Investors behind part of a planned 12 million-square-foot development on the Long Island City waterfront are claiming victory in a decade-long fight for control of the site.
The group led by Bruce Teitelbaum that owns the “Lake Vernon” site near the Anable Basin won a favorable ruling last week in their foreclosure case with the Durst family.
The Durst Organization holds the mortgage on the site, 44-02 Vernon Boulevard, and filed to foreclose in 2009. Teitelbaum’s group said it has been trying to pay back the loan for years, but the two sides have disagreed on how much is owed.
Last week, a state Supreme Court judge agreed with the amount — $69.3 million — set by a court-appointed referee last summer, which Durst had challenged.
“The judge effectively confirmed the referee’s report, which prevented Durst from his attempt to inflate the cost of the payoff,” Kramer Levin’s Jay Neveloff, the attorney representing the property owners in the case, told The Real Deal.
Durst had spent millions of dollars on property taxes and fines over the years to keep the city from seizing the neglected property. The two sides also disagreed over how much interest should be charged while the loan was in default.
Durst spokesman Jordan Barowitz said the company disagrees with the judge’s decision and plans to appeal.

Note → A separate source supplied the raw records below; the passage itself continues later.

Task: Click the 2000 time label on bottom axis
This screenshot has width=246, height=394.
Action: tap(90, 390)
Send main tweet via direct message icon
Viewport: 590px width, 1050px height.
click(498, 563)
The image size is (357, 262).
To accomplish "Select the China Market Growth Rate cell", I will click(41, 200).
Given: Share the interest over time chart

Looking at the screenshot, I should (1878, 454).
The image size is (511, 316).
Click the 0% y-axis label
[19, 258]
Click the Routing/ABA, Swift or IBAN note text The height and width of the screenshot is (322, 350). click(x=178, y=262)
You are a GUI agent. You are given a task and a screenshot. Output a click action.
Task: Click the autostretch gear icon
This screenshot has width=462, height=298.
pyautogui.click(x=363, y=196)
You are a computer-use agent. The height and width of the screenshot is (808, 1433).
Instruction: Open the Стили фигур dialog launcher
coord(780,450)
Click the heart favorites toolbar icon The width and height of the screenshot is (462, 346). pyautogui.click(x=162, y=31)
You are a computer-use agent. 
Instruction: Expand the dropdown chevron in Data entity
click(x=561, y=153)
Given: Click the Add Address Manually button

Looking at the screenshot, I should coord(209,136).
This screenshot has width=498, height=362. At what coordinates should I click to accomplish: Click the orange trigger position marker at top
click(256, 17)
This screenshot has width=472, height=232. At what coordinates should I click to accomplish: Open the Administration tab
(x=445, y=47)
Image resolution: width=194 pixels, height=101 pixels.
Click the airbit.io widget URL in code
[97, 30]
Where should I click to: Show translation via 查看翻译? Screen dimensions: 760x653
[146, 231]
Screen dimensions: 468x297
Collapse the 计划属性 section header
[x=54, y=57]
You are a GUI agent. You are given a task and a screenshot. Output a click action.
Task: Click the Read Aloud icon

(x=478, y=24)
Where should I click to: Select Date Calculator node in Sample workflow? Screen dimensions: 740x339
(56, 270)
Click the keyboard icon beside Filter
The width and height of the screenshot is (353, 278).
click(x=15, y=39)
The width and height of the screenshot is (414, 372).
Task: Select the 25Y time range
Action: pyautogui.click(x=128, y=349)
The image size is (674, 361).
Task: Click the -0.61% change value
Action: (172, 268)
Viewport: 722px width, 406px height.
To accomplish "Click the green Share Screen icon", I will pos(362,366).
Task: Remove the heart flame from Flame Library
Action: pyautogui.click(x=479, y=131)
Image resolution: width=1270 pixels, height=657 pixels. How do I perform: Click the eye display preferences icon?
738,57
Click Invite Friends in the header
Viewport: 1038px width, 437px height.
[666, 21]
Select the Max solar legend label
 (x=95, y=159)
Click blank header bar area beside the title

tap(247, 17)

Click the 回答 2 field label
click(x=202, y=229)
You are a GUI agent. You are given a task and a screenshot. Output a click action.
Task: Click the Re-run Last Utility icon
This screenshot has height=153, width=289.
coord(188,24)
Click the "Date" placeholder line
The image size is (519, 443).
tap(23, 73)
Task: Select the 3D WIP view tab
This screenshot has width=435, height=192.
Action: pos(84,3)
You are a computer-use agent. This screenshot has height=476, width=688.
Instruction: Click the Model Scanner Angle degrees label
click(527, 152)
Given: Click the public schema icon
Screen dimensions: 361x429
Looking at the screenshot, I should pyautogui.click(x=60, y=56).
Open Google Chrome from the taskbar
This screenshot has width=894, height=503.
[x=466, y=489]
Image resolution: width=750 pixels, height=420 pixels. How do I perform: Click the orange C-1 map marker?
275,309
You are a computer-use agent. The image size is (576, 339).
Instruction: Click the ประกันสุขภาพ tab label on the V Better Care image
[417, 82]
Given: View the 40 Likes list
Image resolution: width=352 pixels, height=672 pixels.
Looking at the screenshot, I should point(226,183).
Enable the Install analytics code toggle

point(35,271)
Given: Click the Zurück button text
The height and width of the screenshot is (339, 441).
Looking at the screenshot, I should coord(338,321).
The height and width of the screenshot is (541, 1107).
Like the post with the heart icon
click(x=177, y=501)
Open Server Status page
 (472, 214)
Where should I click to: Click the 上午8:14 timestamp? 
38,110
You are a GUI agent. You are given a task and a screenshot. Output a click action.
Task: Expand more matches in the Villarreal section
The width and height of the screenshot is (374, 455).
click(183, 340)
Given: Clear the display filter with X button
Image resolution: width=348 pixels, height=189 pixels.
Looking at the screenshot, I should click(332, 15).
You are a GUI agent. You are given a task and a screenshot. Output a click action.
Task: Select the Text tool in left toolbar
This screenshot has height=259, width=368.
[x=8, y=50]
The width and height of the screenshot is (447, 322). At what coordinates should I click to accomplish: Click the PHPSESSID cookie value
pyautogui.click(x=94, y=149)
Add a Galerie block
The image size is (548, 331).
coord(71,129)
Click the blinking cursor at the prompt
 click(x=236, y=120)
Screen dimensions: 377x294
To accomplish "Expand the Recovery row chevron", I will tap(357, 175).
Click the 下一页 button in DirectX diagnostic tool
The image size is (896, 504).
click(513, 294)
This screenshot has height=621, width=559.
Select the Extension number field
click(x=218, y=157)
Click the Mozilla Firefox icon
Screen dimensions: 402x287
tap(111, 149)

The legal wrangling over the property hasn’t prevented Teitelbaum and his partners — including MaryAnne Gilmartin’s MAG Partners — from moving forward with a planned mixed-use development on a 28-acre site that includes other properties owned by TF Cornerstone, Plaxall and Simon Baron Development. Teitelbaum, the husband of uber-lobbyist Suri Kasirer, was appointed Mayor Rudy Giuliani’s chief of staff in 1997 and was a confidante of Giuliani’s for years.
After Amazon in February 2019 abandoned an effort to build a portion of its second headquarters on the Anable Basin development site, the owners made plans to develop as many as 15 buildings on the site.
The builders’ task force presented a plan to the local community board last month that broadly outlines 10 million to 12 million square feet of development over the next 10 to 15 years. Half of that total is expected to be commercial, with the other 50 percent split between residential and non-residential uses.
The developers are aiming to start the city’s Uniform Land Use Review Procedure to rezone the property in 2021.
“It’s a terrific development site, and if it proceeds it will be for the city and for the community,” Neveloff said. “I think post-Covid, having the opportunity to put people to work building it and with all the permanent jobs is a great thing.”